Privacy groups and myself have problems with Spyware. I do not want to be tracked. In addition, hackers have developed Spyware and use it for illegal means, stealing logon and password information, your credit card and social security numbers and much more. Another factor is computer usage by children, if Spyware is tracking your computers every move and your child is on the computer then in effect you have a child being stalked. Now this may seem a little overboard but the possibilities are real, not imagined or even a “maybe” issue, it is a in your face happening to you as we speak issue.

The question now is how do you tell if you have Spyware on your computer and how do you remove it? There are dozens of ways, the most obvious is to remove any programs that are know to have Spyware such as IncrediMail, Go!Zilla, Bonzi Buddy, GoHip! And the others listed previously. This is not a complete list so don’t be overconfident if you do not have these listed in your “Programs”. Uninstalling some of these types of programs will still leave the Spyware on your system. For a thorough cleaning use a program designed specifically for that task.
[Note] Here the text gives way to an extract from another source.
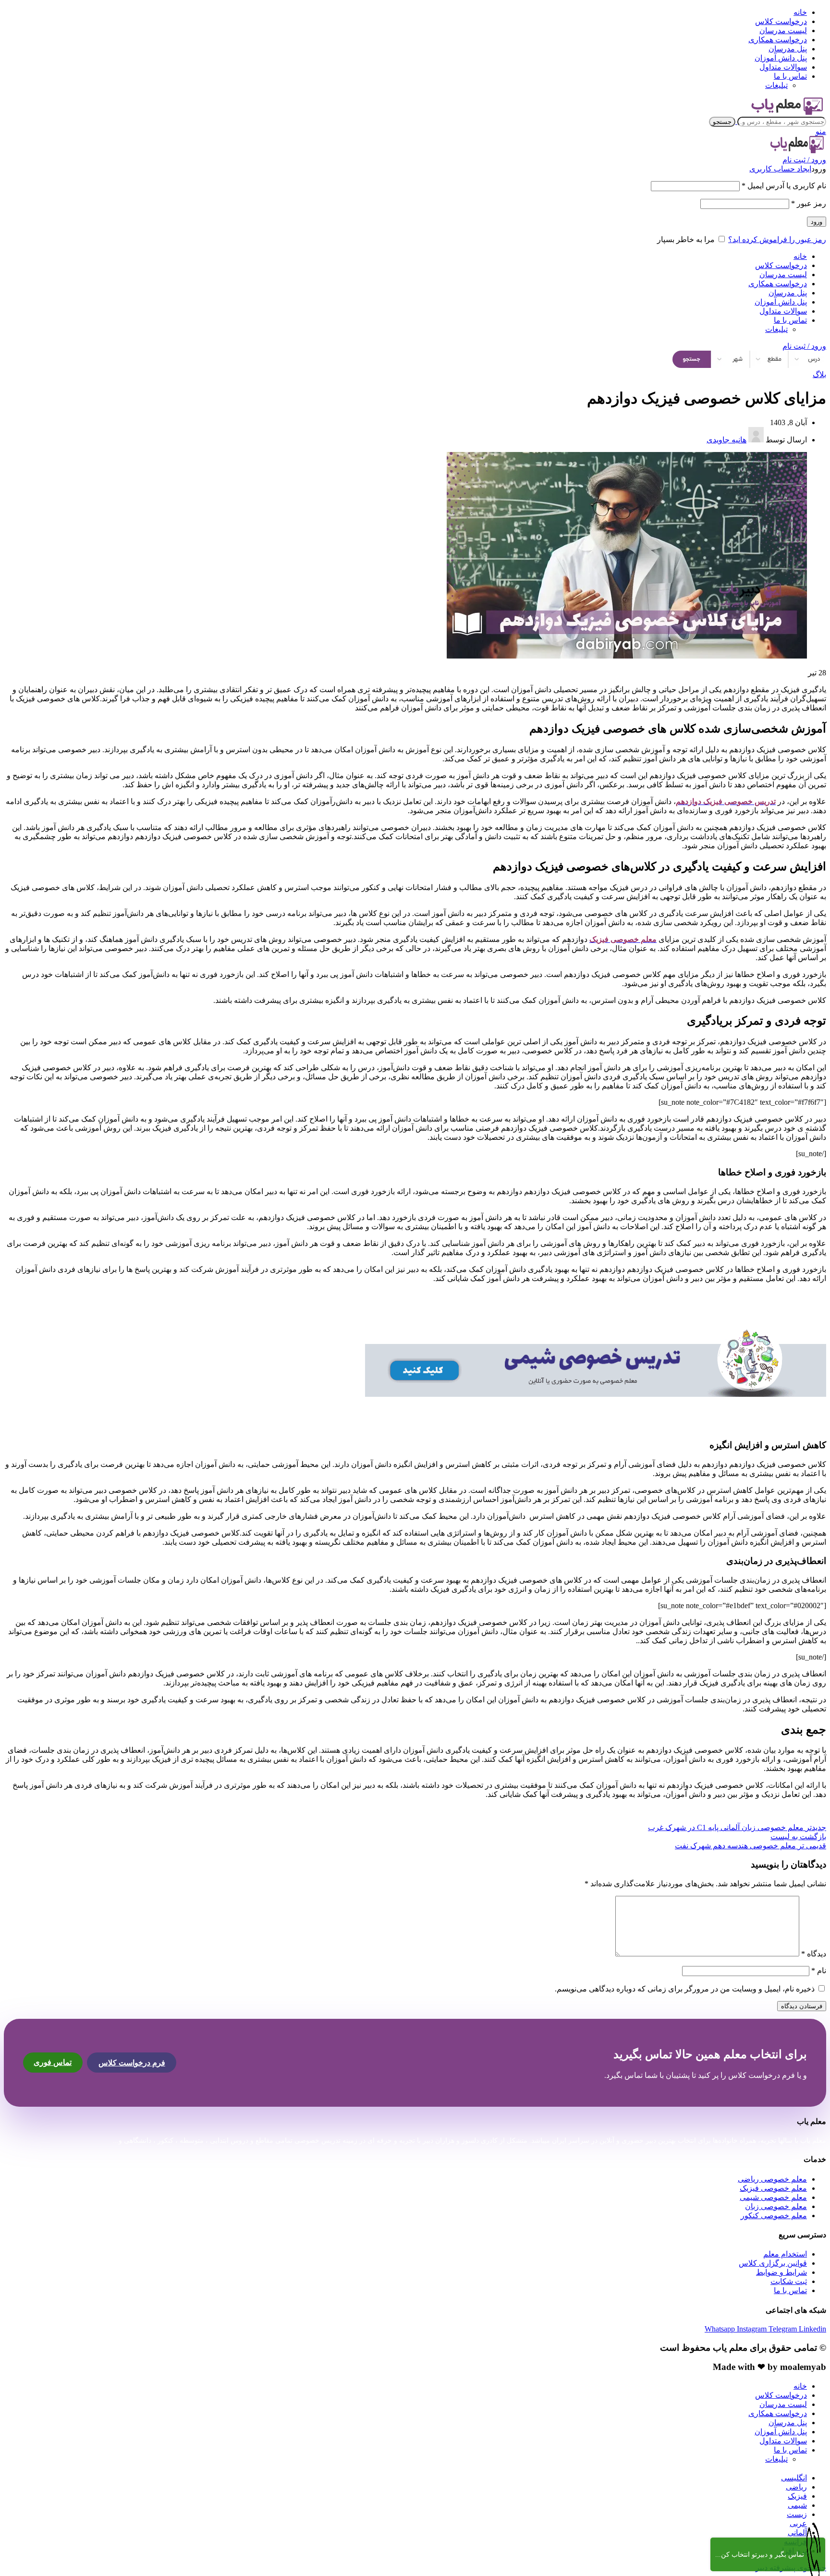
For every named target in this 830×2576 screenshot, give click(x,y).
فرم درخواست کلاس (131, 2063)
SpyBot Search and Destroy by PepiMK Software is an excellent free tool. Ad-Aware by Lavasoft is another program that will remove most known Spyware. AVG’s Anti-Spyware (formerly Ewido) is a great tool in fighting off these infections, even Zone Alarm (famous for their firewall programs) has jumped into the arena with their own anti-spyware. These are not the only programs available, just some of the ones I have used. Remember that when you use a removal tool to get rid of Spyware, the program that was attached to the Spyware may no longer work either.

Until we meet again, then as Red Green from the Red Green show says “Keep your stick on the ice.”